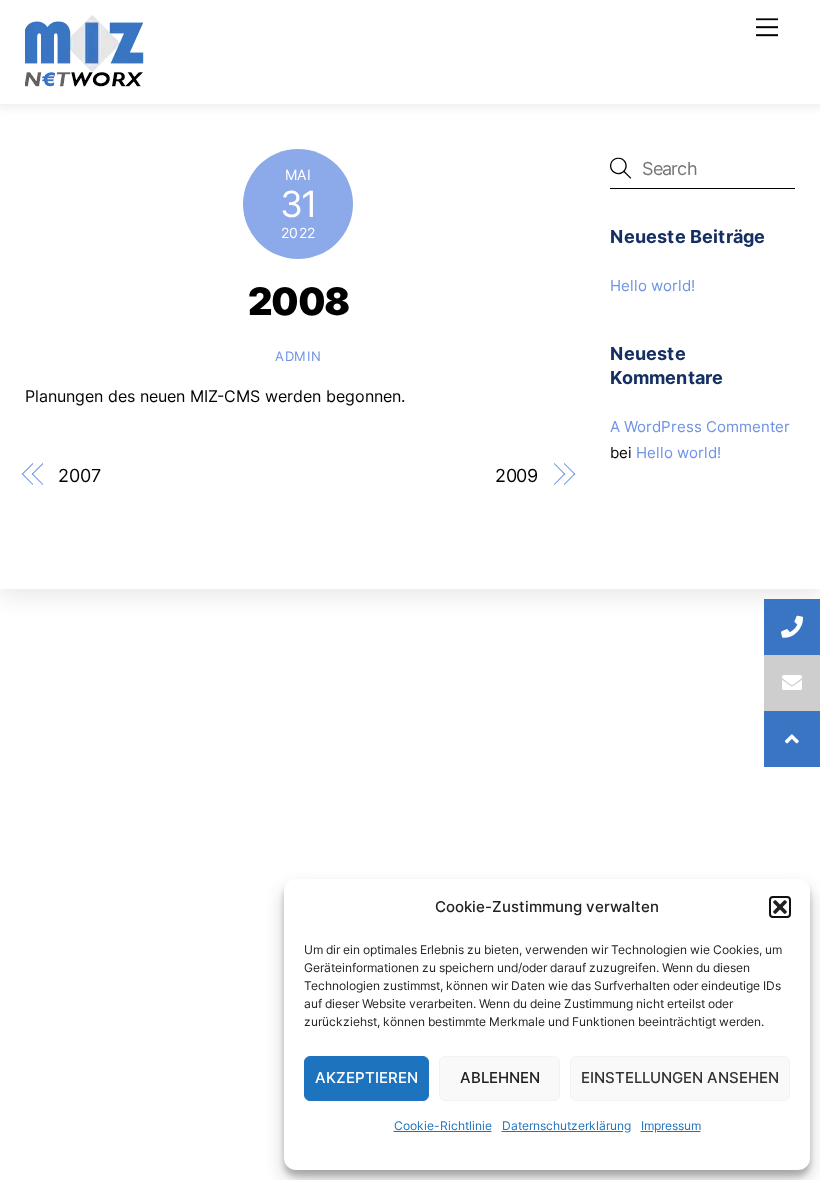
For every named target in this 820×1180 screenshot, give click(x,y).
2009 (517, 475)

...

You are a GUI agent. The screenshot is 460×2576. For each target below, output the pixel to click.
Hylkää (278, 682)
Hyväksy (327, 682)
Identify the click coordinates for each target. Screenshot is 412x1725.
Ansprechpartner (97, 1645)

--

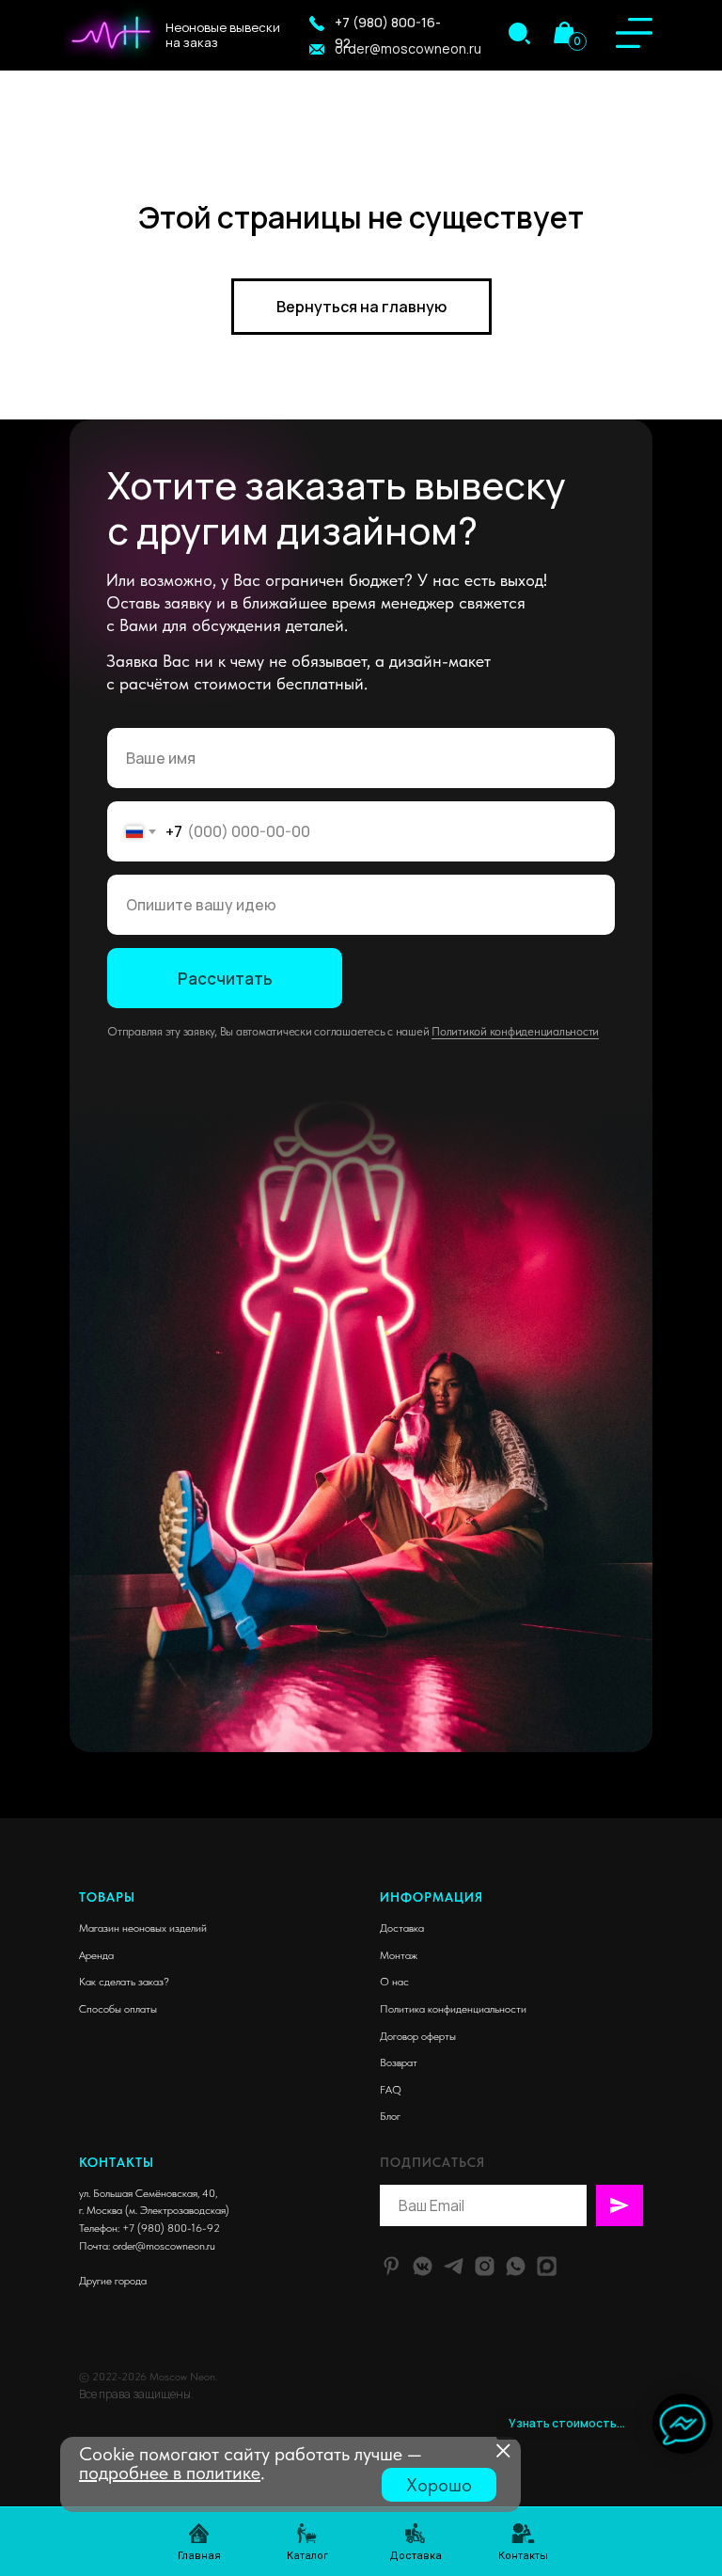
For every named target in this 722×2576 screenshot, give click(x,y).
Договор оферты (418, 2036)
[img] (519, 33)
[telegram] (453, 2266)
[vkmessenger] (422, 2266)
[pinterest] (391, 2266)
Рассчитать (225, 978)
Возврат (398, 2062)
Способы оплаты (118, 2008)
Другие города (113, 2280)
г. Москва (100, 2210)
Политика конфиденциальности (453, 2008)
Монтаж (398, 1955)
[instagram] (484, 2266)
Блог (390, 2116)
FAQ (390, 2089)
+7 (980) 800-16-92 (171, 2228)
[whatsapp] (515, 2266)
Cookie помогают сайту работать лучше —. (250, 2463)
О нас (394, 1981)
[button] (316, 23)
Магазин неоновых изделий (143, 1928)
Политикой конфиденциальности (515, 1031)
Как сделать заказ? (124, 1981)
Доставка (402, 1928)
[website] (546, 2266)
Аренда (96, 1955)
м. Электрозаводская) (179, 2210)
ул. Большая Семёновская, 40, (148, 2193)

[ACTIVITY]:
The expected output is exactly the lines of the listing above between the line holding "Политикой конфиденциальности (515, 1031)" and the line holding "ул. Большая Семёновская, 40, (148, 2193)", inclusive.

[ANSWER TO THE EXERCISE]:
Политикой конфиденциальности (515, 1031)
Как сделать заказ? (124, 1981)
Доставка (402, 1928)
[website] (546, 2266)
Аренда (96, 1955)
м. Электрозаводская) (179, 2210)
ул. Большая Семёновская, 40, (148, 2193)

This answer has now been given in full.